- IATA: none; ICAO: none; FAA LID: Y50;

Summary
- Airport type: Public
- Owner: City of Wautoma
- Serves: Wautoma, Wisconsin
- Opened: October 1947
- Time zone: CST (UTC−06:00)
- • Summer (DST): CDT (UTC−05:00)
- Elevation AMSL: 859 ft / 262 m
- Coordinates: 44°02′35″N 089°18′20″W﻿ / ﻿44.04306°N 89.30556°W

Map
- Y50 Location of airport in WisconsinY50Y50 (the United States)

Runways
| Direction | Length |  | Surface |
| ft | m |
| 13/31 | 3,300 | 1,006 | Asphalt |
| 8/26 | 2,334 | 711 | Turf |

Statistics
- Aircraft operations (2021): 12,400
- Based aircraft (2024): 37
- Source: Federal Aviation Administration

= Wautoma Municipal Airport =

Wautoma Municipal Airport, is a city owned public use airport located 2 miles (3 km) southwest of the central business district of Wautoma, Wisconsin, a city in Waushara County, Wisconsin, United States. It is included in the Federal Aviation Administration (FAA) National Plan of Integrated Airport Systems for 2025–2029, in which it is categorized as a local general aviation facility. The airport is home to EAA chapter 1331.

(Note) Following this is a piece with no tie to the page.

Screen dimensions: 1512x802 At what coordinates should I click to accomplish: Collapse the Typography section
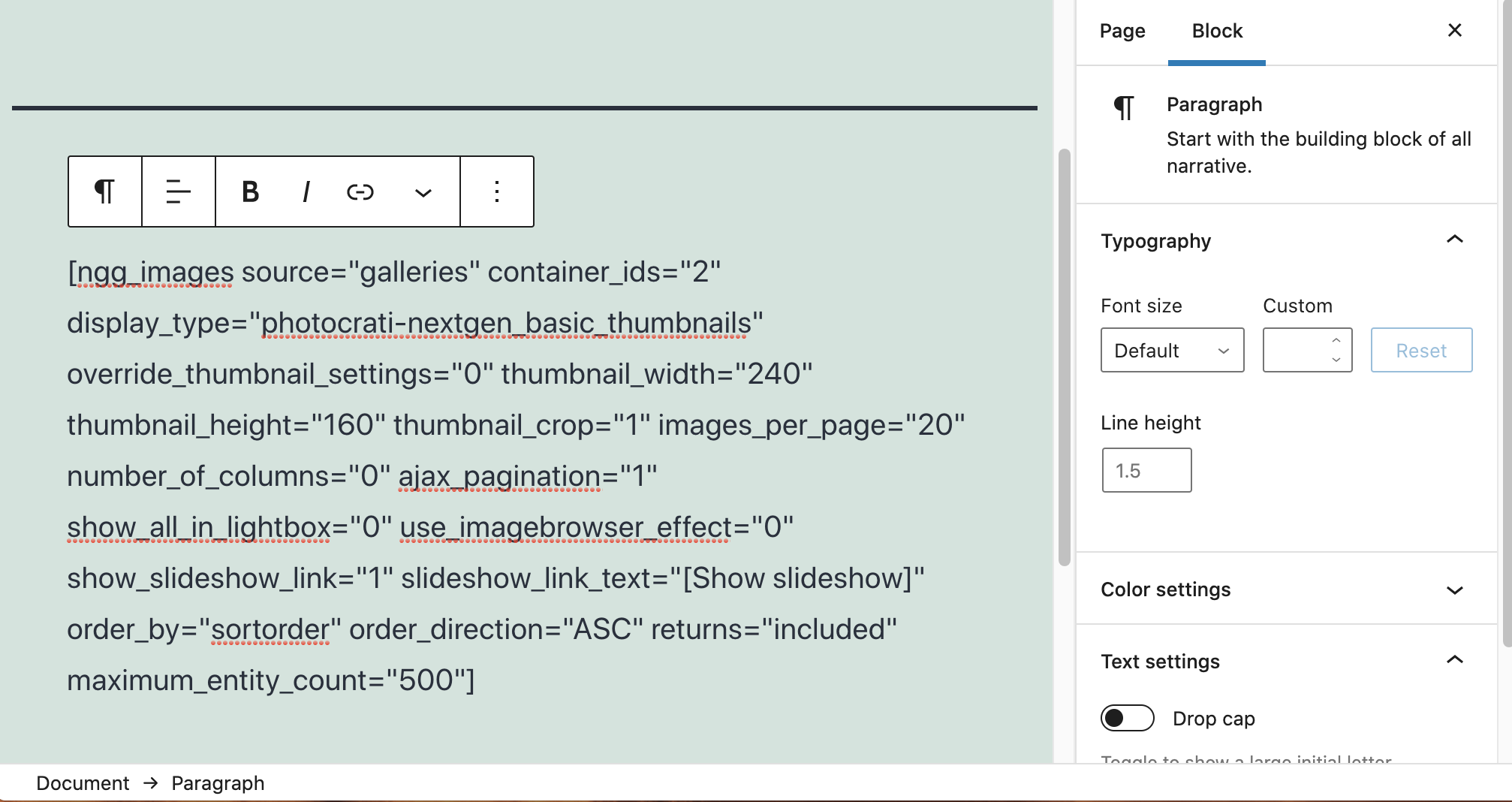(x=1456, y=239)
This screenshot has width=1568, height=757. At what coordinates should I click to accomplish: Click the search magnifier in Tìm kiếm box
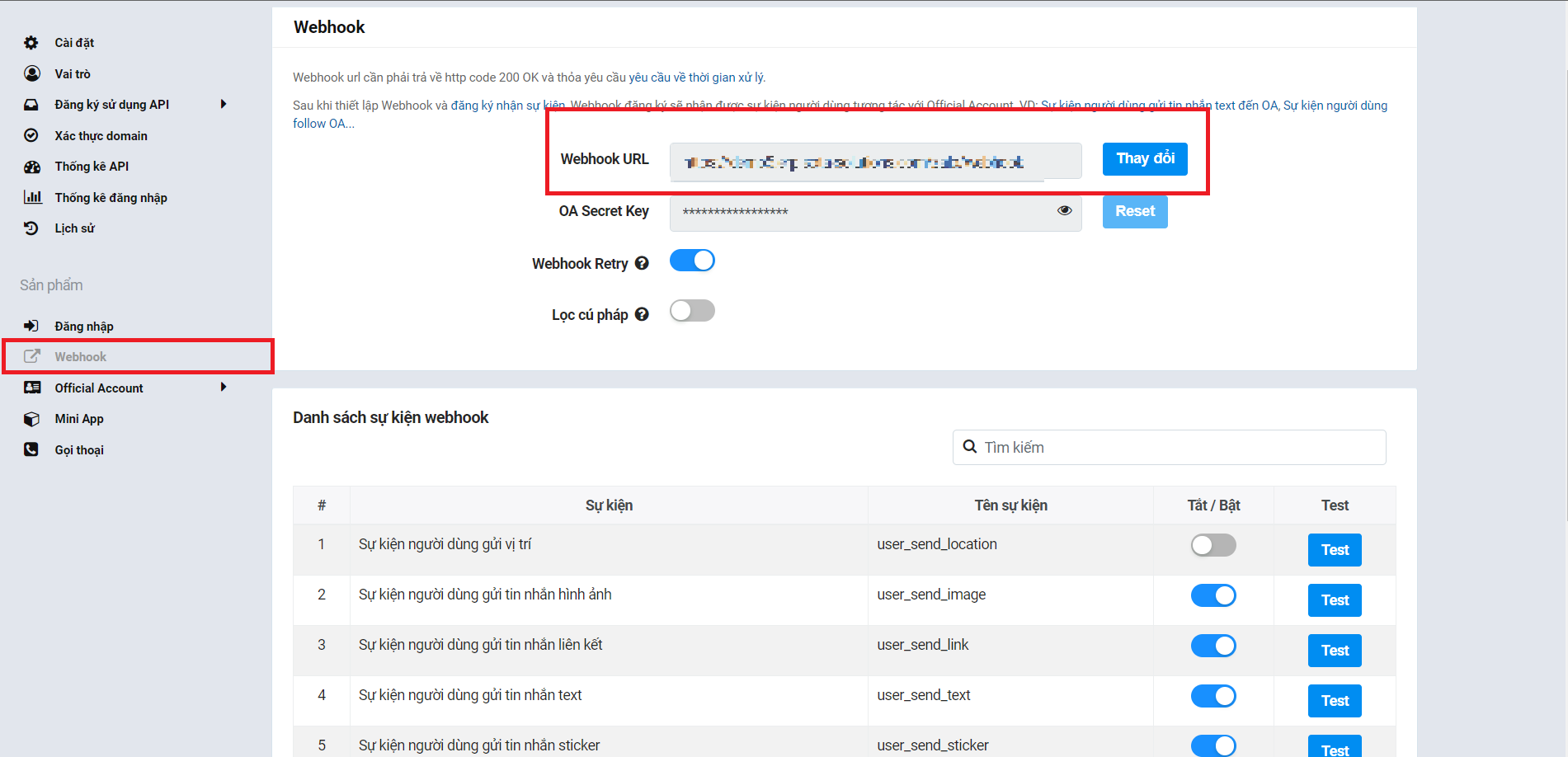click(x=970, y=447)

Although most airports in the United States use the same three-letter location identifier for the FAA and International Air Transport Association (IATA), this airport is assigned Y50 by the FAA but has no designation from the IATA.

== Facilities and aircraft ==
Wautoma Municipal Airport covers an area of 353 acres (143 ha) at an elevation of 859 feet (262 m) above mean sea level. It has two runways: 13/31 is 3,300 by 60 feet (1,006 x 18 m) with an asphalt surface and 8/26 is 2,334 by 120 feet (711 x 37 m) with a turf surface.

For the 12-month period ending May 20, 2021, the airport had 12,400 aircraft operations, an average of 34 aircraft operations per day: 97% general aviation, 2% air taxi and 1% military.

In June 2024, there were 37 aircraft based at this airport: 36 single-engine and 1 multi-engine.